**The task:**
When you reproduce these records, keep every word exactly and drop the images.

Start of Information provided

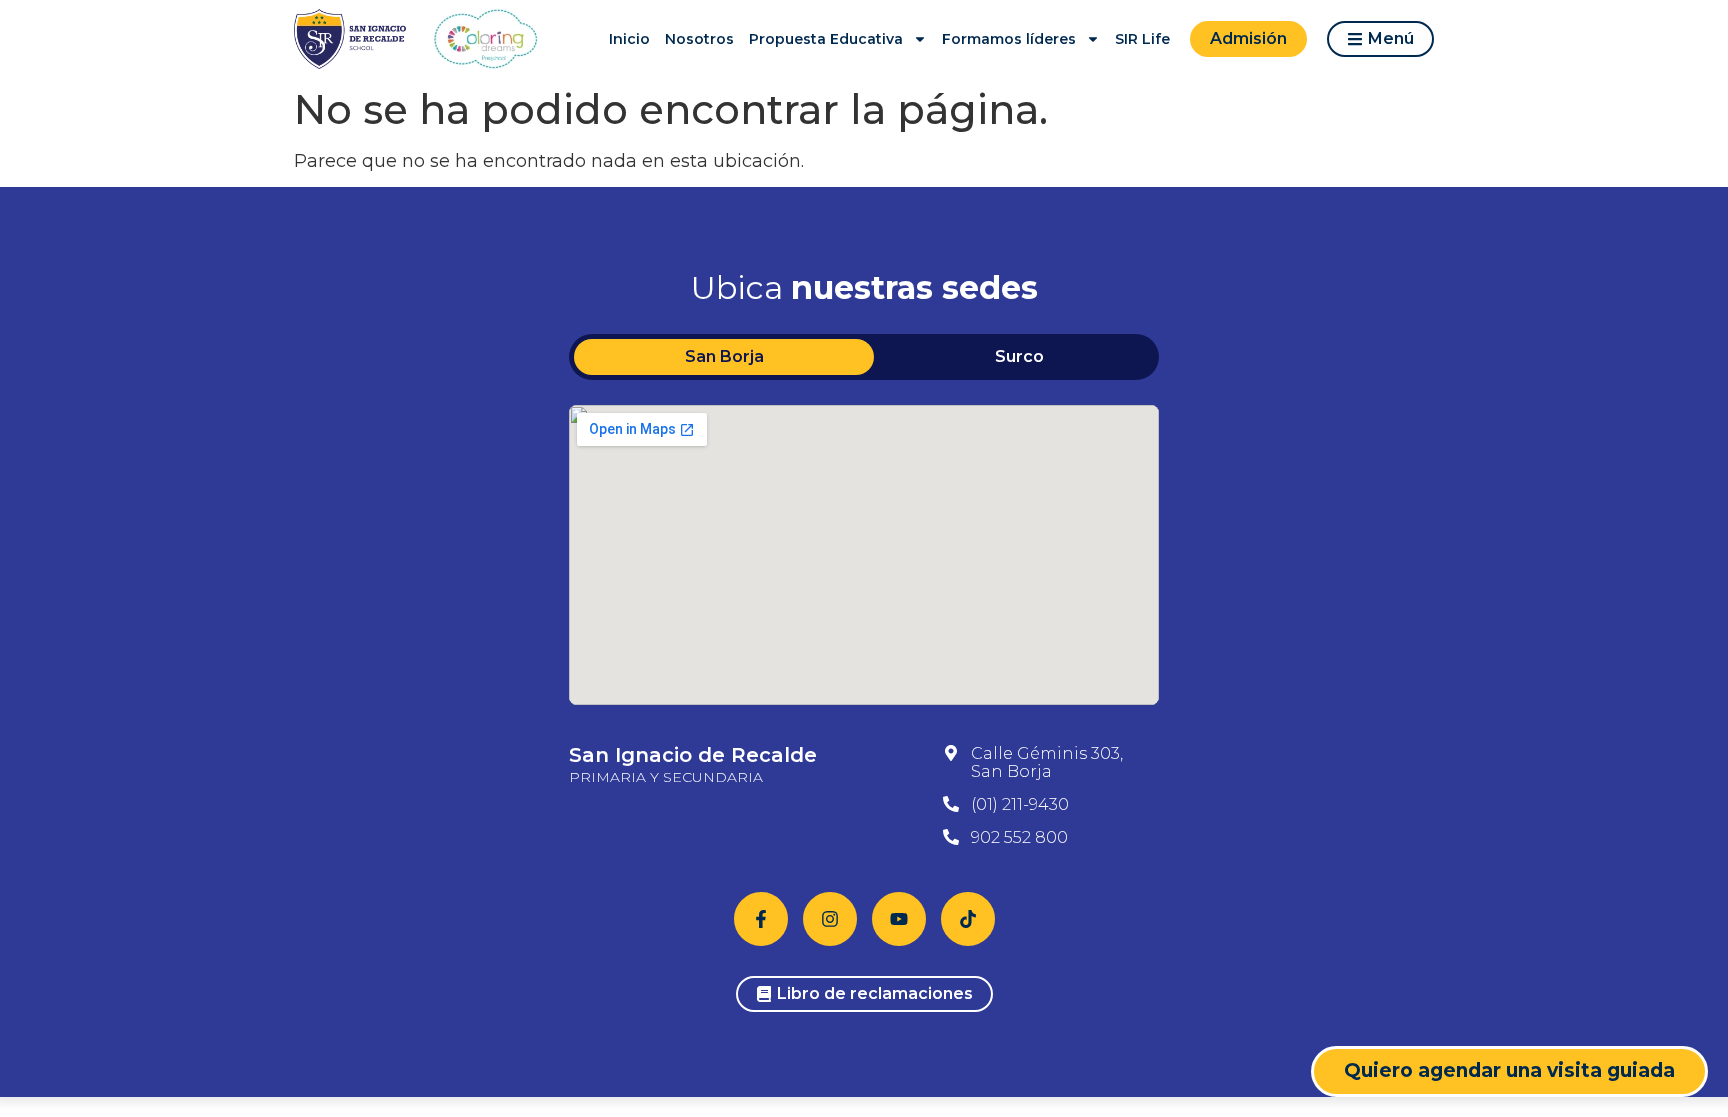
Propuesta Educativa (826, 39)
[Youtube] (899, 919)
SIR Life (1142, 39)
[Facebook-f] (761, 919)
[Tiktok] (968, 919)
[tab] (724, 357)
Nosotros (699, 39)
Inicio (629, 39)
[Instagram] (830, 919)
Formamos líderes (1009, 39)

End of Information provided

**Problem solution:**
Propuesta Educativa (826, 39)
[Youtube] (899, 919)
SIR Life (1142, 39)
[Facebook-f] (761, 919)
[Tiktok] (968, 919)
[tab] (724, 357)
Nosotros (699, 39)
Inicio (629, 39)
[Instagram] (830, 919)
Formamos líderes (1009, 39)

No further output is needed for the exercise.